§ **Extrait de page**
Si on joue au jeu de la vie en bref, on trouve des similitudes entre la tienne et celle de Catherine Ribeiro. Ainsi, même si elle est née en France pendant la guerre, elle revendiquait être « une Portos ». Chez elle comme chez toi, revient souvent cette question de l’appartenance, du lieu d’où l’on est, où l’on vit, d’où l’on parle. Est-ce aussi dans cette question des origines – tant humaines que géographiques et artistiques – que se joue, toutes proportions gardées, une partie de la connexion qui te lie à cette artiste ?

[Enregistrements issus d'une collecte de données]
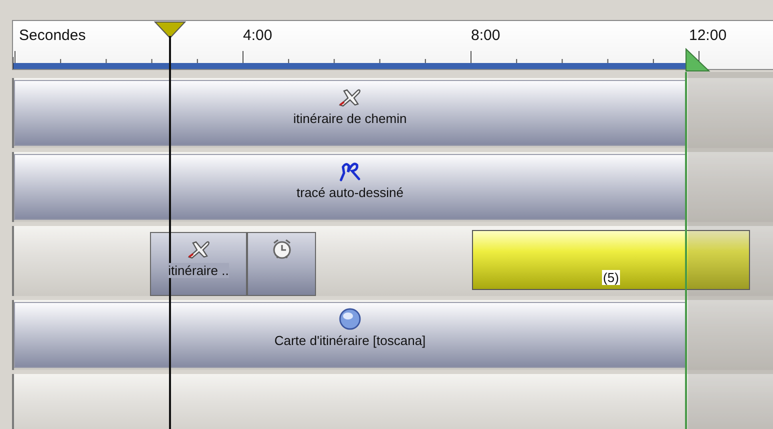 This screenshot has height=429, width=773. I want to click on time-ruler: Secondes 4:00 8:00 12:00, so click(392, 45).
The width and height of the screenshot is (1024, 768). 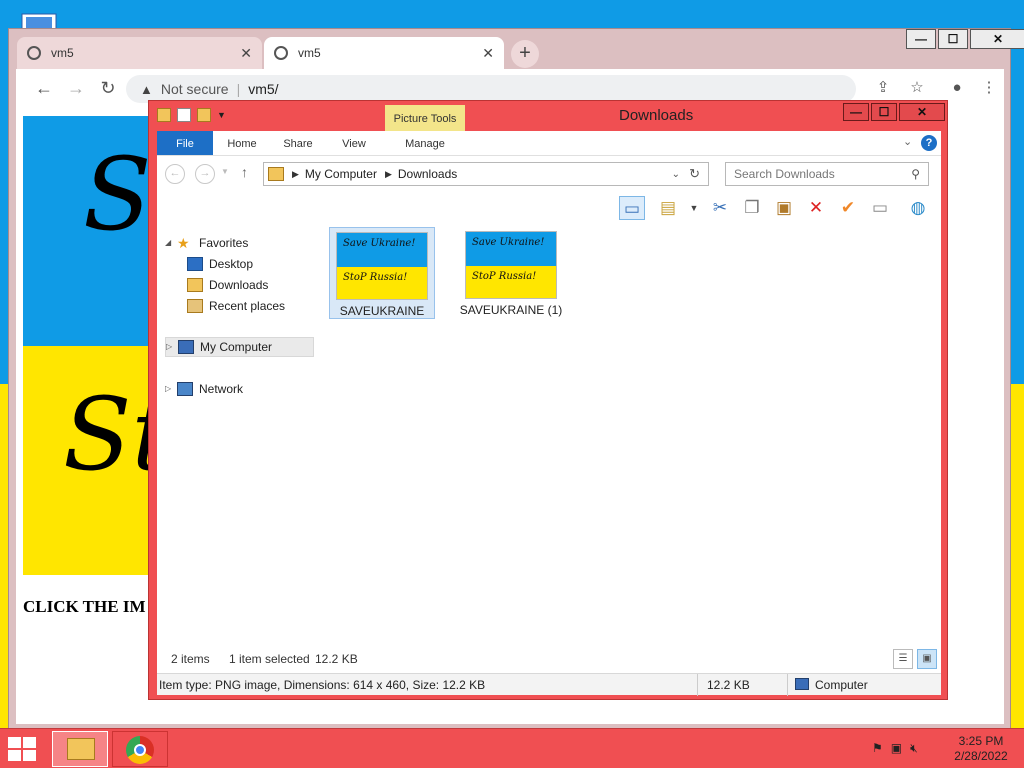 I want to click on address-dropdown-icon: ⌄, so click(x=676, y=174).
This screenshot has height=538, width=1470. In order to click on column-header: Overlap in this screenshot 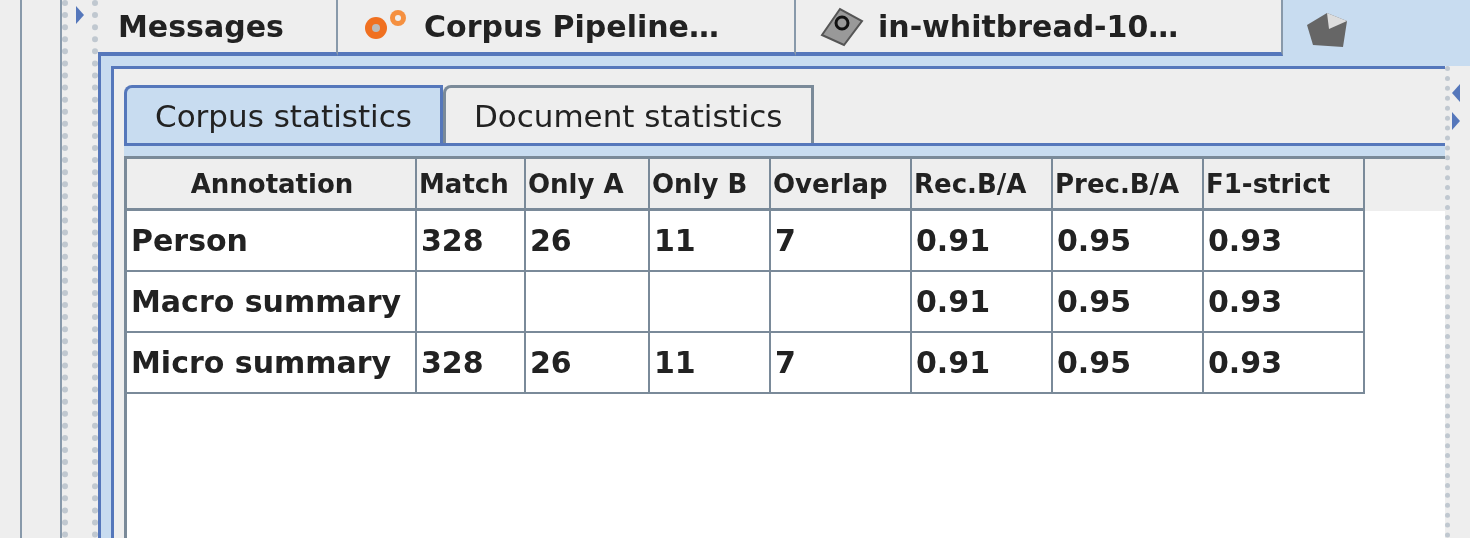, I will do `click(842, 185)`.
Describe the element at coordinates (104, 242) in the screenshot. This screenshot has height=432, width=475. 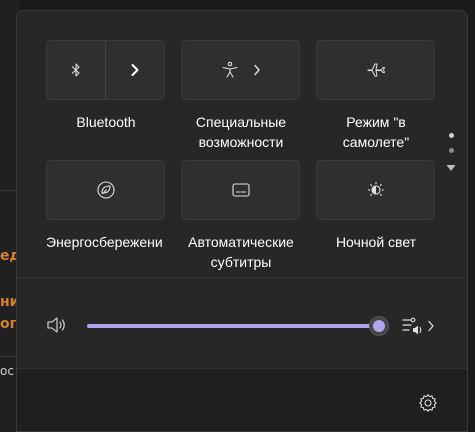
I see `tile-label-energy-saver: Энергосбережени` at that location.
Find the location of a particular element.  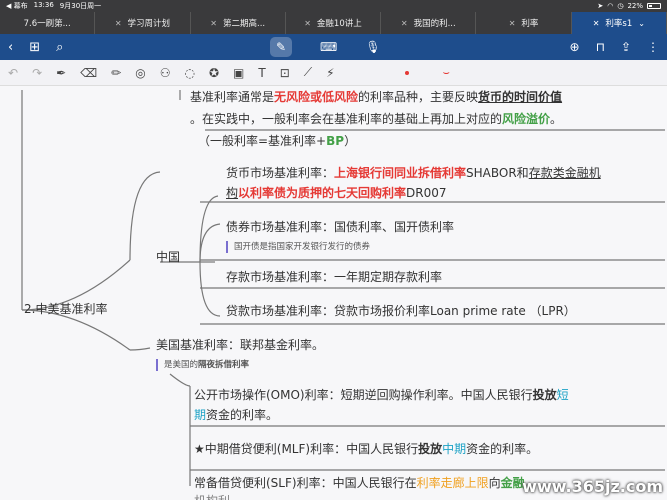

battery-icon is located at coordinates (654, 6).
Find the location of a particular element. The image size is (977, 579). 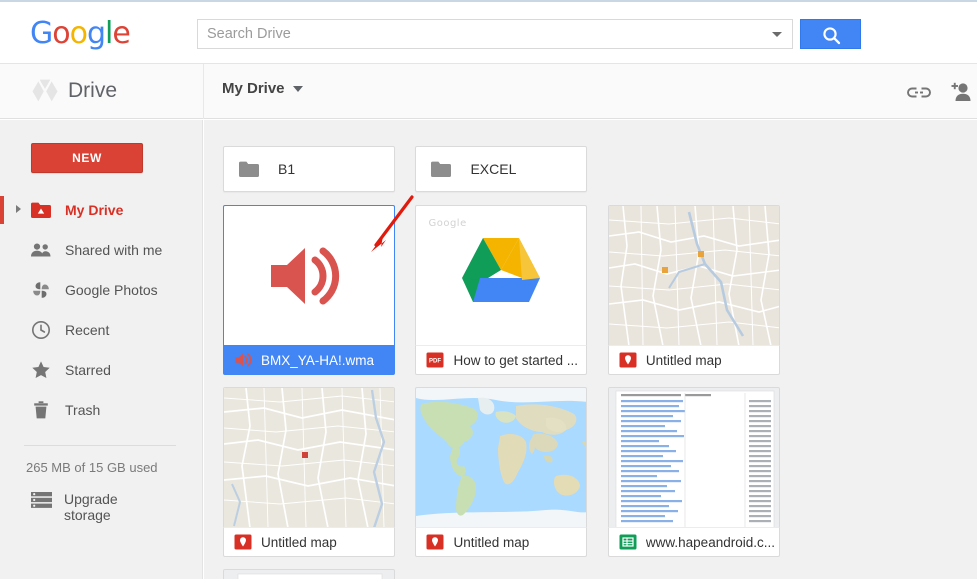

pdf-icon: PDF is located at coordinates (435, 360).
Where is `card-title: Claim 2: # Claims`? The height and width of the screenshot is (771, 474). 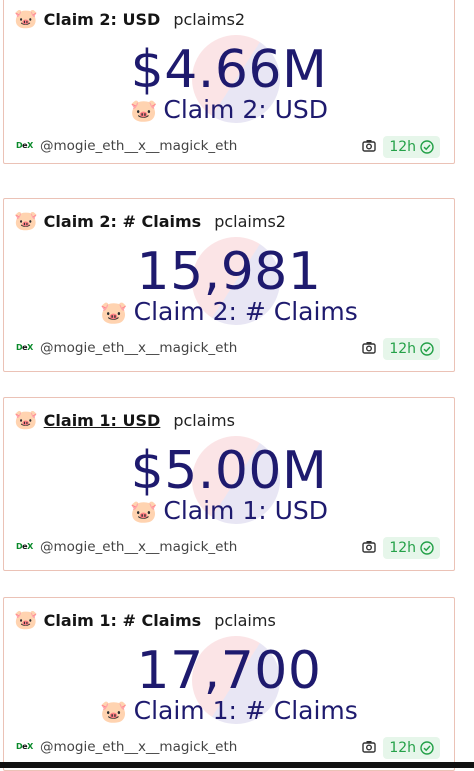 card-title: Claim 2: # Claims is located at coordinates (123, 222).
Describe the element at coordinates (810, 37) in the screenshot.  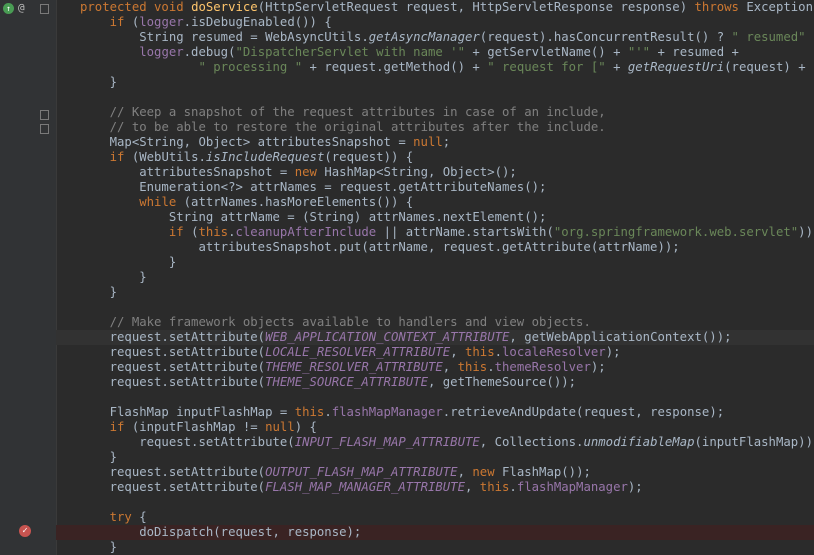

§ **Activité 1**
Dans l'extrait sur Catherine Ribeiro, comment revendiquait-elle son identité, bien qu'elle soit née en France ?
§ **Activité 2**
Reproduisez fidèlement le passage de l'extrait sur Catherine Ribeiro, en commençant à « Si on joue au » et en terminant à « cette artiste ? ».
§ **Activité 3**
Pouvez-vous reprendre le texte sur Catherine Ribeiro là où il s'arrête et le prolonger ?
Ces lignes n'entrent pas en jeu ici.

§ **Réponse finale 1**
Elle revendiquait être « une Portos ».

§ **Réponse finale 2**
Si on joue au jeu de la vie en bref, on trouve des similitudes entre la tienne et celle de Catherine Ribeiro. Ainsi, même si elle est née en France pendant la guerre, elle revendiquait être « une Portos ». Chez elle comme chez toi, revient souvent cette question de l’appartenance, du lieu d’où l’on est, où l’on vit, d’où l’on parle. Est-ce aussi dans cette question des origines – tant humaines que géographiques et artistiques – que se joue, toutes proportions gardées, une partie de la connexion qui te lie à cette artiste ?

§ **Réponse finale 3**
Toutes proportions gardées, oui. Clairement, oui. En fait, oui. Vraiment oui. Catherine est à la fois complètement française et complètement d’origine portugaise. Elle le dit. Elle y fait allusion. Elle cite son patronyme et son matronyme dans un de ses textes. Moi, comme elle, je fais partie des chanteurs-monde. Notre rapport au monde nous rapproche, et il nous distingue de chanteurs plus hexagonaux, pour ainsi dire. Cependant, je voudrais apporter une précision importante. Si je me sens en connexion avec Catherine et à l’aise pour la chanter, c’est pour une raison que « La vie en bref » représente bien, à l’instar du « Mulâtre » : je vois Catherine comme une collègue. Je ne l’envisage pas comme une figure tutélaire ou comme la mère que je n’aurais jamais eue. Non, non et non : c’est une collègue qui a plusieurs décennies d’avance sur moi et d’autres types d’expérience en tant qu’artiste. C’est une collègue qui, comme moi, fait partie du show-biz. Je tiens à le dire.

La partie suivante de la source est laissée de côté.